*Given records*
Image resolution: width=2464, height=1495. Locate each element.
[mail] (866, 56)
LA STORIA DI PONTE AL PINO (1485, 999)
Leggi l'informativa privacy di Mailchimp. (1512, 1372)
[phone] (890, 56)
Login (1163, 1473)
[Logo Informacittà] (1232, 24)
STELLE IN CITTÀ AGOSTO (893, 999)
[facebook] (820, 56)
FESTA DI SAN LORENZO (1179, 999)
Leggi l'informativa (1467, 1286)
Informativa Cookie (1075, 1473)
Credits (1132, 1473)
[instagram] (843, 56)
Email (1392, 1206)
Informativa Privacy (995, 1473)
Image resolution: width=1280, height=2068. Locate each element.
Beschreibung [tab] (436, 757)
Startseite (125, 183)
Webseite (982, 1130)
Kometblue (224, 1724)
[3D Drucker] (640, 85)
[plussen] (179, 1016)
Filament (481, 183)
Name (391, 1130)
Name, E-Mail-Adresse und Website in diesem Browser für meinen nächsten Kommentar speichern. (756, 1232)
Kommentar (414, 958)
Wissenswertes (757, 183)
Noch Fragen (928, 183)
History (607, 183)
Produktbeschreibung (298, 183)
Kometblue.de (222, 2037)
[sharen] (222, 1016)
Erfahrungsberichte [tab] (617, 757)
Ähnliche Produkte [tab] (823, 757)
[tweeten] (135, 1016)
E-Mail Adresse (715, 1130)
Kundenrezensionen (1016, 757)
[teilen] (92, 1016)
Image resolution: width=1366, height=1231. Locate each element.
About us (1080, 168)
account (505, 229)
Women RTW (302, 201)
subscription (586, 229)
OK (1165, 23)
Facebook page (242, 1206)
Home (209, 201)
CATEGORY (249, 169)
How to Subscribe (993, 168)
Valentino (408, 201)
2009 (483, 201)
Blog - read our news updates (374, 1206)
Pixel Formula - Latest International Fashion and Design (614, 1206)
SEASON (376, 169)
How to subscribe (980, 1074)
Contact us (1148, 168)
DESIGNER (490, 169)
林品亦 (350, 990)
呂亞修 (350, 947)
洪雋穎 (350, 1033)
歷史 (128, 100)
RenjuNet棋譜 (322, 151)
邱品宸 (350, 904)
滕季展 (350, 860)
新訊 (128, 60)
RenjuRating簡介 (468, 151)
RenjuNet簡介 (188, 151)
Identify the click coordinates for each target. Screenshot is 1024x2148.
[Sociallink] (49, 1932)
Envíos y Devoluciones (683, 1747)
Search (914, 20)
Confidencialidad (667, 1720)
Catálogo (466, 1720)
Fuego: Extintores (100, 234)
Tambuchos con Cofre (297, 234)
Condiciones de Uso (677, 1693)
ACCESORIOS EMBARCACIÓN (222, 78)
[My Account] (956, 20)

*Work required*
Everything from the line with "Beschreibung [tab] (436, 757)" through the line with "[sharen] (222, 1016)" should be written out exactly as it appears above, end lines included, and nothing outside that range.

*Written answer*
Beschreibung [tab] (436, 757)
Startseite (125, 183)
Webseite (982, 1130)
Kometblue (224, 1724)
[3D Drucker] (640, 85)
[plussen] (179, 1016)
Filament (481, 183)
Name (391, 1130)
Name, E-Mail-Adresse und Website in diesem Browser für meinen nächsten Kommentar speichern. (756, 1232)
Kommentar (414, 958)
Wissenswertes (757, 183)
Noch Fragen (928, 183)
History (607, 183)
Produktbeschreibung (298, 183)
Kometblue.de (222, 2037)
[sharen] (222, 1016)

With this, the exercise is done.